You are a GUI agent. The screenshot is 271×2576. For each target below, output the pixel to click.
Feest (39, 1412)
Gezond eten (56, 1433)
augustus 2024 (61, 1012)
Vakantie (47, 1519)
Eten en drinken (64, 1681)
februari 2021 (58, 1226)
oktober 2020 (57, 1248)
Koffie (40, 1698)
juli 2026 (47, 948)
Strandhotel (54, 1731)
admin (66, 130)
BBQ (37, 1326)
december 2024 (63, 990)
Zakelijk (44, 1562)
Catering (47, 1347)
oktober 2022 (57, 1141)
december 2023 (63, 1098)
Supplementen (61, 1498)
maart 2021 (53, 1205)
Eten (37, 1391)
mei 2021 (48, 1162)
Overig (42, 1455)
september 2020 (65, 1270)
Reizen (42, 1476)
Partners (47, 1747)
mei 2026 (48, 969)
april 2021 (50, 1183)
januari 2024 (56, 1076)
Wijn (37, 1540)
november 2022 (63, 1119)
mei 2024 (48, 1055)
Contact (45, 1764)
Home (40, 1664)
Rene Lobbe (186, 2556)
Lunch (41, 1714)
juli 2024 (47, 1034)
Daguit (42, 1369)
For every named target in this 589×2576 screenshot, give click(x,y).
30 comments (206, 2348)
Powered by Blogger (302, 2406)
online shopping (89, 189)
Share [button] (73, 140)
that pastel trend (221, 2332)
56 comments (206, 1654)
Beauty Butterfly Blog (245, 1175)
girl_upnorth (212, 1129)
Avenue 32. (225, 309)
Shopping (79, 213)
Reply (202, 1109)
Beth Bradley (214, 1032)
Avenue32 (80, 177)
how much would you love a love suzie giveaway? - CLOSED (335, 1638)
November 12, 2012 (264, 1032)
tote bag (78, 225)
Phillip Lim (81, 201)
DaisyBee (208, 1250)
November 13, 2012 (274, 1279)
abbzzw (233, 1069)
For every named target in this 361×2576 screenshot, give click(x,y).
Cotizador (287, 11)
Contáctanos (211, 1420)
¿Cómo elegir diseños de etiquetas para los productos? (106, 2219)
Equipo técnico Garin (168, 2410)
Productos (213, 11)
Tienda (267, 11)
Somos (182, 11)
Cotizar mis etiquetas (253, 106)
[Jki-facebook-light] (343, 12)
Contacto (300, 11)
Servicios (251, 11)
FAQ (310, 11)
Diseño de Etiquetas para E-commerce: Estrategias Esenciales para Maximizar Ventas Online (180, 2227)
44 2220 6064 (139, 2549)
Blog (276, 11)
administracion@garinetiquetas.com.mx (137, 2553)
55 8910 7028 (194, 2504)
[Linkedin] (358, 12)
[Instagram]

• REQUIREMENT: Would you give the data above again, exactly as written?

• REPLY:
You are a GUI agent. The screenshot is 271×2576. For each target below, output the pixel to click.
Feest (39, 1412)
Gezond eten (56, 1433)
augustus 2024 (61, 1012)
Vakantie (47, 1519)
Eten en drinken (64, 1681)
februari 2021 (58, 1226)
oktober 2020 (57, 1248)
Koffie (40, 1698)
juli 2026 (47, 948)
Strandhotel (54, 1731)
admin (66, 130)
BBQ (37, 1326)
december 2024 (63, 990)
Zakelijk (44, 1562)
Catering (47, 1347)
oktober 2022 (57, 1141)
december 2023 (63, 1098)
Supplementen (61, 1498)
maart 2021 (53, 1205)
Eten (37, 1391)
mei 2021 (48, 1162)
Overig (42, 1455)
september 2020 (65, 1270)
Reizen (42, 1476)
Partners (47, 1747)
mei 2026 (48, 969)
april 2021 (50, 1183)
januari 2024 (56, 1076)
Wijn (37, 1540)
november 2022 (63, 1119)
mei 2024 (48, 1055)
Contact (45, 1764)
Home (40, 1664)
Rene Lobbe (186, 2556)
Lunch (41, 1714)
juli 2024 (47, 1034)
Daguit (42, 1369)
For every named target in this 589×2576 screenshot, give click(x,y).
30 comments (206, 2348)
Powered by Blogger (302, 2406)
online shopping (89, 189)
Share [button] (73, 140)
that pastel trend (221, 2332)
56 comments (206, 1654)
Beauty Butterfly Blog (245, 1175)
girl_upnorth (212, 1129)
Avenue 32. (225, 309)
Shopping (79, 213)
Reply (202, 1109)
Beth Bradley (214, 1032)
Avenue32 (80, 177)
how much would you love a love suzie giveaway? - CLOSED (335, 1638)
November 12, 2012 (264, 1032)
tote bag (78, 225)
Phillip Lim (81, 201)
DaisyBee (208, 1250)
November 13, 2012 (274, 1279)
abbzzw (233, 1069)
For every named target in this 361×2576 screenshot, give click(x,y).
Cotizador (287, 11)
Contáctanos (211, 1420)
¿Cómo elegir diseños de etiquetas para los productos? (106, 2219)
Equipo técnico Garin (168, 2410)
Productos (213, 11)
Tienda (267, 11)
Somos (182, 11)
Cotizar mis etiquetas (253, 106)
[Jki-facebook-light] (343, 12)
Contacto (300, 11)
Servicios (251, 11)
FAQ (310, 11)
Diseño de Etiquetas para E-commerce: Estrategias Esenciales para Maximizar Ventas Online (180, 2227)
44 2220 6064 (139, 2549)
Blog (276, 11)
administracion@garinetiquetas.com.mx (137, 2553)
55 8910 7028 (194, 2504)
[Linkedin] (358, 12)
[Instagram]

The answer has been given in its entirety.